Segment Open
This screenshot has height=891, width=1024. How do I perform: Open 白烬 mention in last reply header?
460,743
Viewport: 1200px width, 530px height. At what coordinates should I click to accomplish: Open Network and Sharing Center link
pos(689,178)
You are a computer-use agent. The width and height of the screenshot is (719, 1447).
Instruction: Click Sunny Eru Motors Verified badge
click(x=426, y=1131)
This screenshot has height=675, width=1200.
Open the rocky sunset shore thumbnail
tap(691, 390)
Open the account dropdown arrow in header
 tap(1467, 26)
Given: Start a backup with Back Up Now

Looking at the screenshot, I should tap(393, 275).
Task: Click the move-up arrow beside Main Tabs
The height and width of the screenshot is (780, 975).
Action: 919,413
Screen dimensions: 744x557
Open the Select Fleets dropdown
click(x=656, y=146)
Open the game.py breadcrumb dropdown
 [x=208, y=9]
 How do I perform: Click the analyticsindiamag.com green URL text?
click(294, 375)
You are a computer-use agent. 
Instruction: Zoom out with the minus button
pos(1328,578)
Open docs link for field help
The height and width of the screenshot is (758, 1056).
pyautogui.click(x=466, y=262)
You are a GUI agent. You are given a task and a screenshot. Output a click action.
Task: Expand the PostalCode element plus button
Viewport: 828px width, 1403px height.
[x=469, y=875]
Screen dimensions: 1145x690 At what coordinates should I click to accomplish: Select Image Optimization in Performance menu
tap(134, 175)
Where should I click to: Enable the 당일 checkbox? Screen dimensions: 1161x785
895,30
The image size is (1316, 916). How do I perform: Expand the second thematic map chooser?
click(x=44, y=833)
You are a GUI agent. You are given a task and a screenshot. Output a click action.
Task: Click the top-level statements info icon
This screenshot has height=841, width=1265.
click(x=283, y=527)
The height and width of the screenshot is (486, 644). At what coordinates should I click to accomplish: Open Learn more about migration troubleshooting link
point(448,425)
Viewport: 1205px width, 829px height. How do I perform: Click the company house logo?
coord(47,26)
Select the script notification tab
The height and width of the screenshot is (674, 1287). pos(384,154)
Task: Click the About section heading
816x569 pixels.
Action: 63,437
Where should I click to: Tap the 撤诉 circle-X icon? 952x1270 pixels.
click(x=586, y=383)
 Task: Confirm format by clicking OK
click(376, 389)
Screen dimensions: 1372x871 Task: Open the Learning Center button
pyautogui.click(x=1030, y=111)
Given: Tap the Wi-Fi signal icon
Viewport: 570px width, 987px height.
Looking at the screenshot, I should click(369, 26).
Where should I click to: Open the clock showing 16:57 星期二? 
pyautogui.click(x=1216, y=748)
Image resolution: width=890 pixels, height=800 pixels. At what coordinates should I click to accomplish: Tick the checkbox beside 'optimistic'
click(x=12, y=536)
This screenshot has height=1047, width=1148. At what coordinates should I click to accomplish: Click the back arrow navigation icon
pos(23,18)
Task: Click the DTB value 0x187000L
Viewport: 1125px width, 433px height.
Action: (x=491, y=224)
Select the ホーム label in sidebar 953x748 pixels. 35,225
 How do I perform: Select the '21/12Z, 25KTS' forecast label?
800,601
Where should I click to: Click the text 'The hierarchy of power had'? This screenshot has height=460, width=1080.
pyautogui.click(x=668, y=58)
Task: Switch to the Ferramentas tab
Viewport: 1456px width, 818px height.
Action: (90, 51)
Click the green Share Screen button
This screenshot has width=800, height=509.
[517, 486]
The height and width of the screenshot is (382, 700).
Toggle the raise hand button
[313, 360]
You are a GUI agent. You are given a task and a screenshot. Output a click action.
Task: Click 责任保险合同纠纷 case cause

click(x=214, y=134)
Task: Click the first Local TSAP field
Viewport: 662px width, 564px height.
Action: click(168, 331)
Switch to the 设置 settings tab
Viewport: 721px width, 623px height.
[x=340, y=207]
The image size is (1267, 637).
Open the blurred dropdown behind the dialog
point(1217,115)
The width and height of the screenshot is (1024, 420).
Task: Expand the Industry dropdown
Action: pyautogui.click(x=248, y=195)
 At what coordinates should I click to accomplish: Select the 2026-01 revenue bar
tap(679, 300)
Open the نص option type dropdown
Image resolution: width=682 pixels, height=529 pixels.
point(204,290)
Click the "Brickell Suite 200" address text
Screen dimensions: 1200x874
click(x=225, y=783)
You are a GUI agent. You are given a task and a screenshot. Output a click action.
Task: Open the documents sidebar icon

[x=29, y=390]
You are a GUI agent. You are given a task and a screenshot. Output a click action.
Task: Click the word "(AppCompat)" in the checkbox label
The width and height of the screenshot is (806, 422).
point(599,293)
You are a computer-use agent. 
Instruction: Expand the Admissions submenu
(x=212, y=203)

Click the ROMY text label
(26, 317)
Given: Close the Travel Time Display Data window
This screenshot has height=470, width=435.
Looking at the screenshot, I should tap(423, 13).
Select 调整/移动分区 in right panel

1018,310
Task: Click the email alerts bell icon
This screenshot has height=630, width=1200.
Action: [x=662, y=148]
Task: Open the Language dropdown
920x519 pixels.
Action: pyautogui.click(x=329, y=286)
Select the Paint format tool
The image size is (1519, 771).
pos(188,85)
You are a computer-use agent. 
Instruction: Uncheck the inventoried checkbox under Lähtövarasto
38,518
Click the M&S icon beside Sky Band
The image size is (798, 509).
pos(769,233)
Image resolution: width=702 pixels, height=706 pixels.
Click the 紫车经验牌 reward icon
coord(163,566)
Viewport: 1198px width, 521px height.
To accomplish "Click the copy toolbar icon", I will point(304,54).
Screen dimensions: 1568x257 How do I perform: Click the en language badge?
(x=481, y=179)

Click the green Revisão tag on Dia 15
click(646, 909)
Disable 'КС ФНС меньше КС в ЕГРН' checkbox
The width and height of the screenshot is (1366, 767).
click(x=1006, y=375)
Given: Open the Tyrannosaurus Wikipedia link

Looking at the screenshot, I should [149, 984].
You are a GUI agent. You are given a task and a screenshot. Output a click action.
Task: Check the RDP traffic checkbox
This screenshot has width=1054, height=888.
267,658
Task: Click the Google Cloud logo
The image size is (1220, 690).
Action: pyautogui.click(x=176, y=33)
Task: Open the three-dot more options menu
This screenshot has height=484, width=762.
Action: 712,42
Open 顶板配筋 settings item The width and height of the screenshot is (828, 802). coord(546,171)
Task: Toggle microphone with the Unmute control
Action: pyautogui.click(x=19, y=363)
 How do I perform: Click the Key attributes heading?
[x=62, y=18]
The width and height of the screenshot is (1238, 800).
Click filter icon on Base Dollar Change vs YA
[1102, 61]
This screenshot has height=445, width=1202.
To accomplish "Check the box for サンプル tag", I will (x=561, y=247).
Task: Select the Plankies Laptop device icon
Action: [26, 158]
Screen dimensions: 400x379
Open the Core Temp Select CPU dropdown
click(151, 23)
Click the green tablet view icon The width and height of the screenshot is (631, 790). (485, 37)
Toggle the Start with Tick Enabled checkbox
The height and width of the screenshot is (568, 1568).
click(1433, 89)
Segment Closed
§ **What this task involves**
Using the material above, report each line where "field" occurs.

§ **Written reply**
Open docs link for field help
Task: Click the first Local TSAP field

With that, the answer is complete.